Syria's sides both talk 'terrorism' but spar over blame
Syria's warring sides discussed the issue of terrorism at a sixth day of UN-brokered peace talks Thursday, sources said, but the gulf over who is to blame remained deep.
Halting violence and terrorism in Syria was among the terms of the never-implemented "Geneva I" declaration made by an international conference here in 2012, and which forms the basis for the current talks.
The Syrian regime is spotlighting hardline Islamists groups among the rebels and therefore slapping the "terrorist" label on the broader opposition. Government negotiators repeatedly have insisted that the subject of terrorism must be foregrounded at the talks.
As meetings got under way in Switzerland last week, Syrian officials brandished what they said was a list of rebel terrorist acts and lambasted countries such as the Arab monarchies and Turkey which are top backers of the opposition.
"We have to combat more than 83 countries that are interfering daily in the internal affairs of the Syrian Arab Republic, sending arms, sending weapons, sending terrorists and sending all that is destroying Syria," Deputy Foreign Minister Faisal Muqdad said in Geneva earlier this week.

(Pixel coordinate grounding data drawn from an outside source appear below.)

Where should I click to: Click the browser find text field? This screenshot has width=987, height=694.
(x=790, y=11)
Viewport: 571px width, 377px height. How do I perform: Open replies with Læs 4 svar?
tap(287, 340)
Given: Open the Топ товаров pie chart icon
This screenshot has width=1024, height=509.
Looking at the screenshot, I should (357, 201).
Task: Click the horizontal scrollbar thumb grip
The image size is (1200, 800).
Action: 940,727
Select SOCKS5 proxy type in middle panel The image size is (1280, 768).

Among the groups in the regime's spotlight is the al-Qaeda-linked Islamic State of Iraq and the Levant (ISIL).
The mainstream rebels of the Free Syrian Army underline that they themselves are fighting the jihadists, while the Turkish army said Wednesday it had destroyed an ISIL convoy after coming under fire near the Syrian border.

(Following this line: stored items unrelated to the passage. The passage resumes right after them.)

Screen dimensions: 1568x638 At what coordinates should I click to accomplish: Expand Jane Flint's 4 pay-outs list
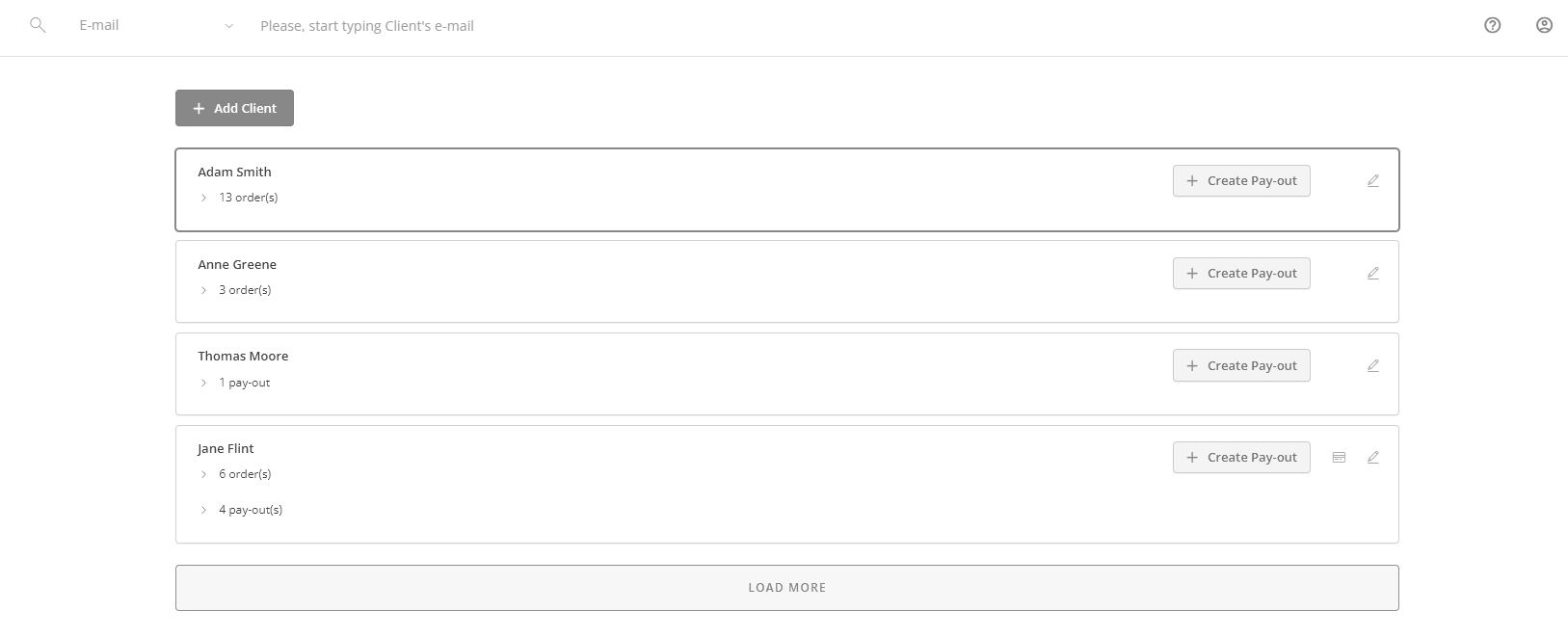click(202, 509)
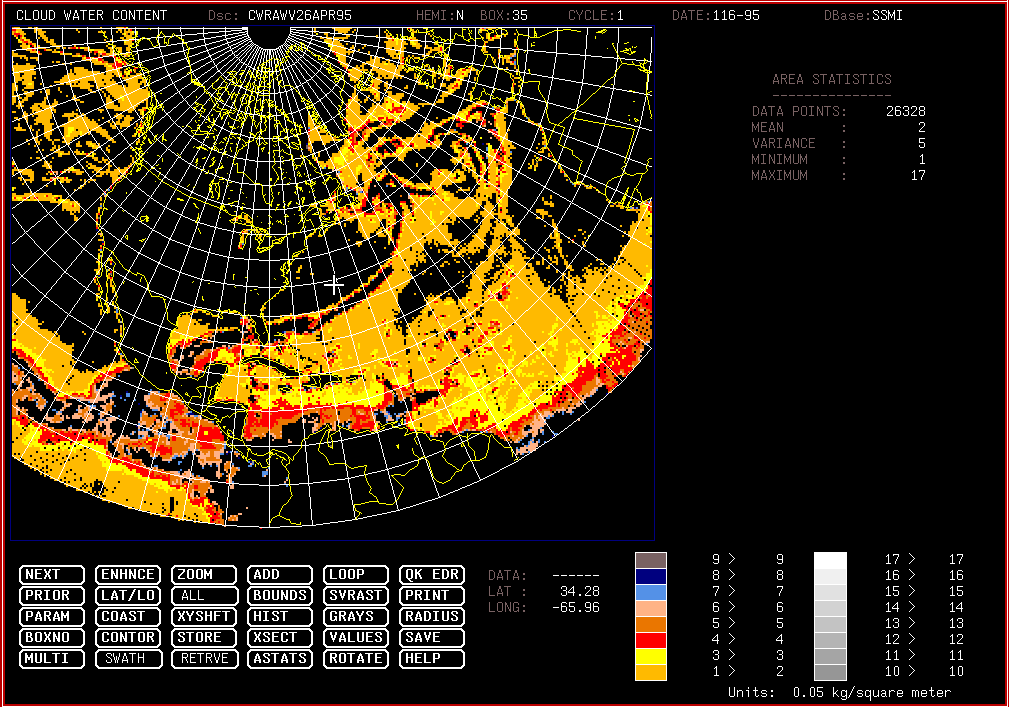Click the white crosshair cursor on map
Image resolution: width=1009 pixels, height=707 pixels.
333,285
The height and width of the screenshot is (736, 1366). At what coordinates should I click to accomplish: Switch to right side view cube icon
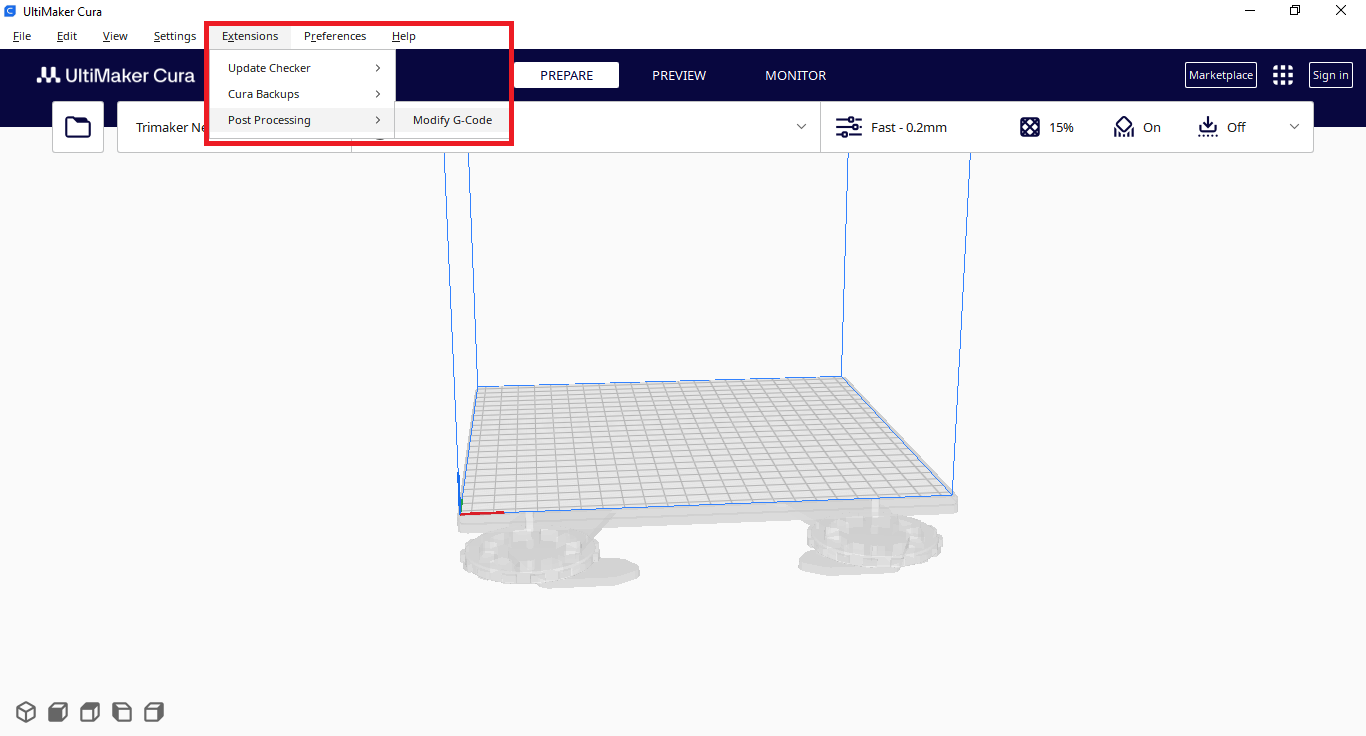pos(154,712)
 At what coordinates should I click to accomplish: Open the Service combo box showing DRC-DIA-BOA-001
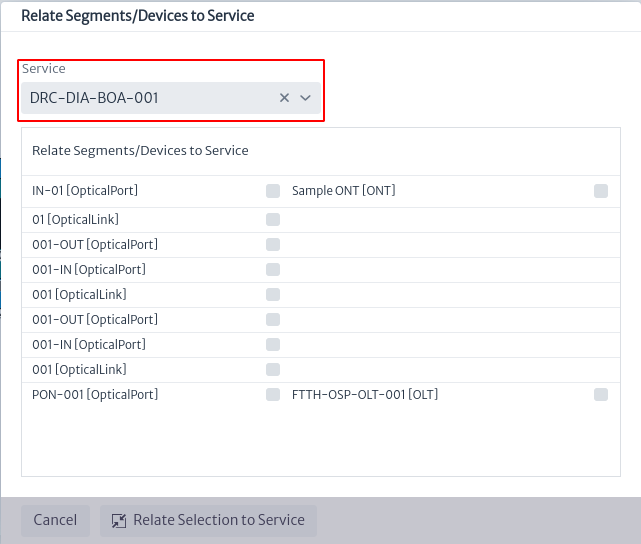click(x=171, y=98)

The opposition meanwhile had "prepared a massive file on the regime's terrorism with irrefutable evidence and documents," a source in its delegation told AFP.
It pointed to the use of chemical weapons and explosive-packed "barrel bombs".

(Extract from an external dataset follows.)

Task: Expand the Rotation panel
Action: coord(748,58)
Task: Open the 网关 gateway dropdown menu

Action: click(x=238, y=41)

It also demanded that the talks address the role of Lebanese militia Hezbollah -- backed by key Assad ally Iran -- classed as a terrorist group by Western nations.
In addition, it said Syrian pro-regime militias must be held to account.
Speaking on Wednesday, opposition spokeswoman Rafif Jouejati had told AFP that the regime's talk of terrorism was part of its "diversionary tactics".
"Of course everybody's concerned about terror. We know that the Free Syrian Army has declared war on al-Qaeda and ISIL," she said.
"We have rather compelling evidence of collusion between the Assad regime and ISIL and al-Qaeda operatives. We know that the Assad regime released al-Qaeda operatives and unleashed them on our people," she added.